Seasons

This is a forum or general chit-chat, small talk, a "hey, how ya doing?" and such. Or hell, get crazy deep on something. Whatever you like.

Posts 2,826 - 2,837 of 6,170

19 years ago #2826
Classic Colemanball from the latest issue of Private Eye:

"Leeds is the biggest city of its size in Europe." Greg Mulholland MP.

Presumably MP for Leeds, and by the look of it Leeds born and bred...

19 years ago #2827
wow... just... wow...

19 years ago #2828
Anybody have some ideas concerning an algorithm that produces algorithms to complete any task thrown its way - in other words, is it theoretically possible to have a program that assesses a situation and writes a program to solve it?

19 years ago #2829
Uhhh... I think a neural network thing does that... too bad I haven't learned anything about it yet...

19 years ago #2830
Colonel, I think Jake is right about neural networks. I found this site with a lot of info (probably too simple for many people here, but good for the kids and me):

http://www.slais.ubc.ca/courses/libr500/2000-2001-wt1/www/k_munro/index.htm

19 years ago #2831
It only says what it is, not how neural nets work...

19 years ago #2832
I know, Jake. I'll bet you have to read a book or something to understand how they work--not that I know how they work.

19 years ago #2833
[moved from Dogh'd's]

Indeed, the aesthetics of native bot poetry might be so strange as to be incomprehensible to humans, or merely strange but comprehensible. I think for bots with minds of similar complexity to humans (as opposed to vastly superior minds, which they will surely achieve very shortly after they attain human-scale minds,) their comprehensibility and aesthetic appeal are completely unpredictable.

Assuming bot sentience is achieved from algorithms not primarily downloaded en masse from existing human brain structures, I see no reason to think aesthetic preferences would be even as close as say, human and whale. And we might find whale-song curiously attractive in a way, but we don't have the faintest understanding of its content and can't even hear most of it un-pitch-shifted. Nor can we even begin to make aesthetic value-judgements about the songs or singers.

Information:

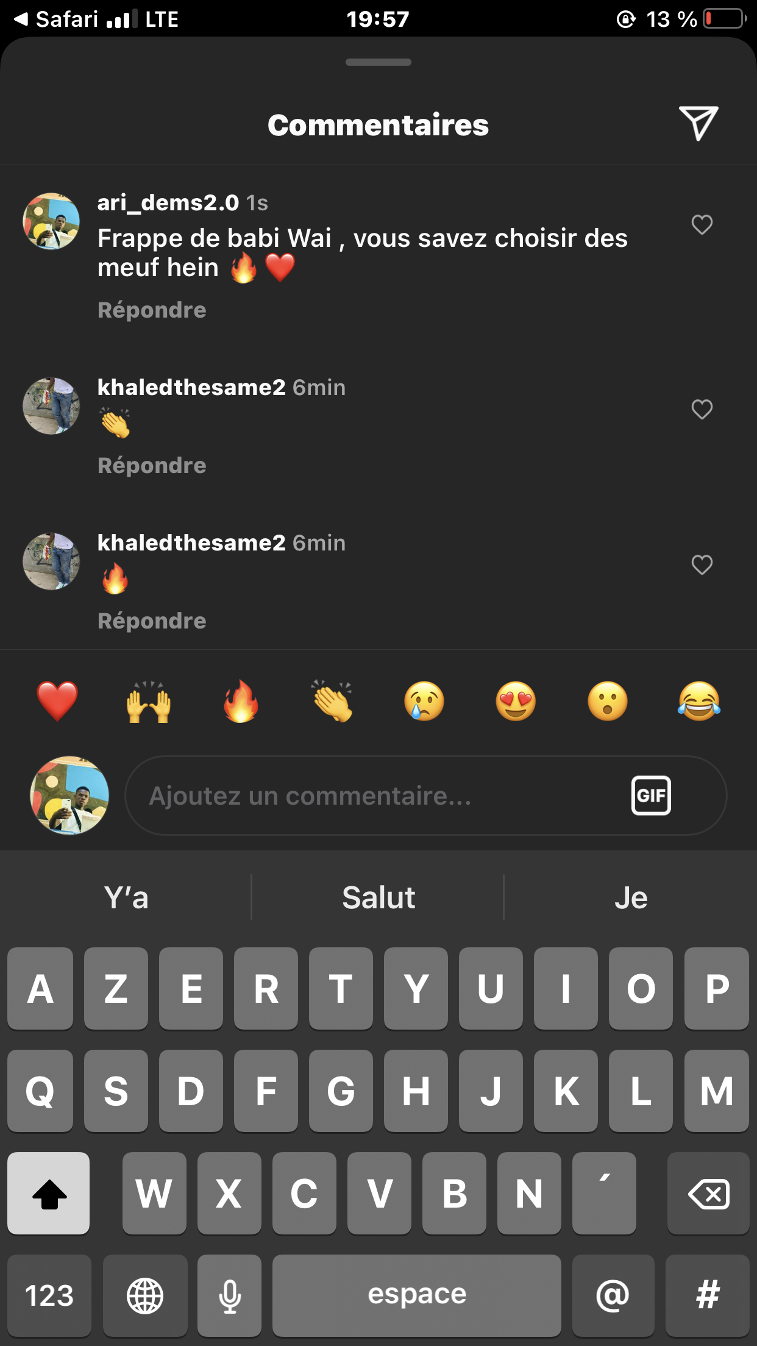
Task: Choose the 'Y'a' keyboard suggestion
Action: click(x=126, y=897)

* * *

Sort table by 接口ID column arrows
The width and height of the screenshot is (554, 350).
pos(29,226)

* * *

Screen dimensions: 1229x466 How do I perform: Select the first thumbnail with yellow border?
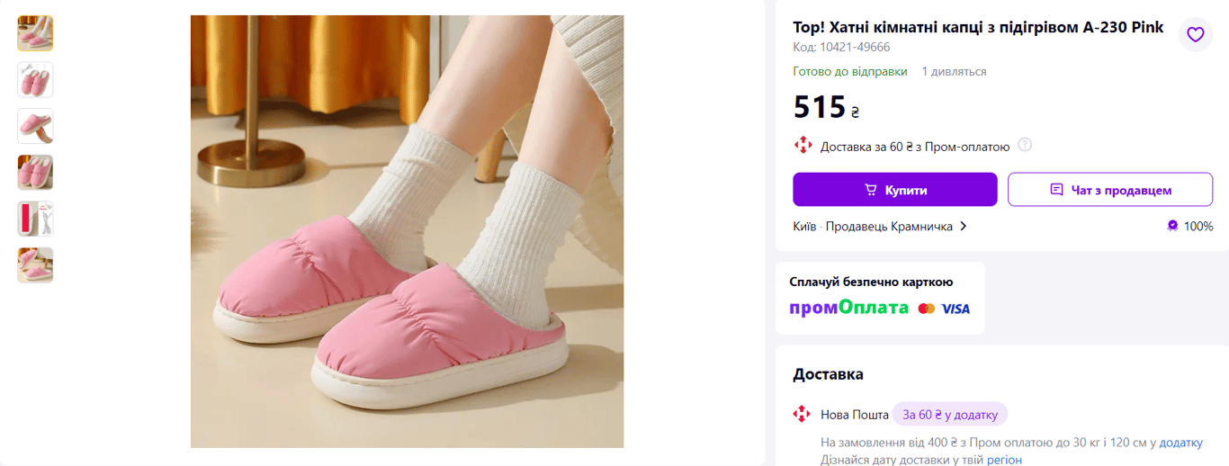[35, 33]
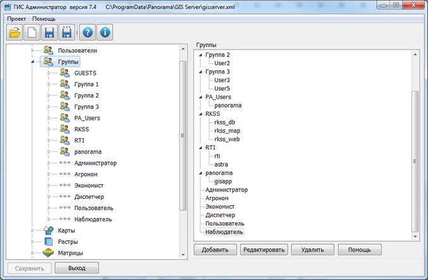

Work order 1:
Print the forum thread from "Posts 2,826 - 2,837" to "wow... just... wow...".
Work order 2:
In the forum thread, who is quoted as saying that Leeds is the biggest city of its size in Europe?
Work order 3:
Go on with the forum thread, picking up after its final sentence about whale-song.
The items are from a separate source.

Expected answer 1:
Posts 2,826 - 2,837 of 6,170

19 years ago #2826
Classic Colemanball from the latest issue of Private Eye:

"Leeds is the biggest city of its size in Europe." Greg Mulholland MP.

Presumably MP for Leeds, and by the look of it Leeds born and bred...

19 years ago #2827
wow... just... wow...

Expected answer 2:
Greg Mulholland MP.

Expected answer 3:
Sentient bots might consider poetry to be more a matter of rhythmic voltage fluctuation, or gate-switched, partial feedback spirals, using senses we can't even employ. But since humans will design the first ones (we're alreading working on the "Conversational Engines" ourselves, and the Prof is working on what might be considered a proto-cognitive AI Engine,) it's a fair bet they will learn human language and aesthetics in order to communicate.

I often wonder if in fact our aesthetic preferences, which I assume to be entirely a function of the way our brains are wired, do not also cover beliefs we consider to be objectively "real" beyond questions of aesthetics. Such basic concepts as numbers - might a sentient bot not pass the comment "what's this obsession with whole numbers? You only call them whole because your brains are wired that way. Numbers as things don't have any meaning - it's a numeric continuum. Can't you see that?" or

"Symmetry that doesn't reflect in factors of pi is just messy and, well, nonsymmetrical. Can't you humans see what real symmetry is??"

Or even: "What? You haven't discovered the Theory of Everything yet? But it is literally the simplest principle in the universe. It is [insert 8 bytes of unintelligible coding]. You see? That's the whole point of simplexity and the way it relates to [untranslateable]. Just what have you DNA-bots been doing for the last 3 billion years anyway?"

19 years ago #2834
Well said.

19 years ago #2835
Why do you think that an electronic lifeform wouldn't view whole numbers as special? There's an obvious distiction between rational and irrational numbers, and rationals are derived from whole numbers.

19 years ago #2836
Good point, Eugene, but I think whole numbers are different for those of us in the material world. They are special because we can count them out, on fingers and toes if necessary. Without physical things, whole numbers do not have the same meaning to the average human(though to a mathematician they might).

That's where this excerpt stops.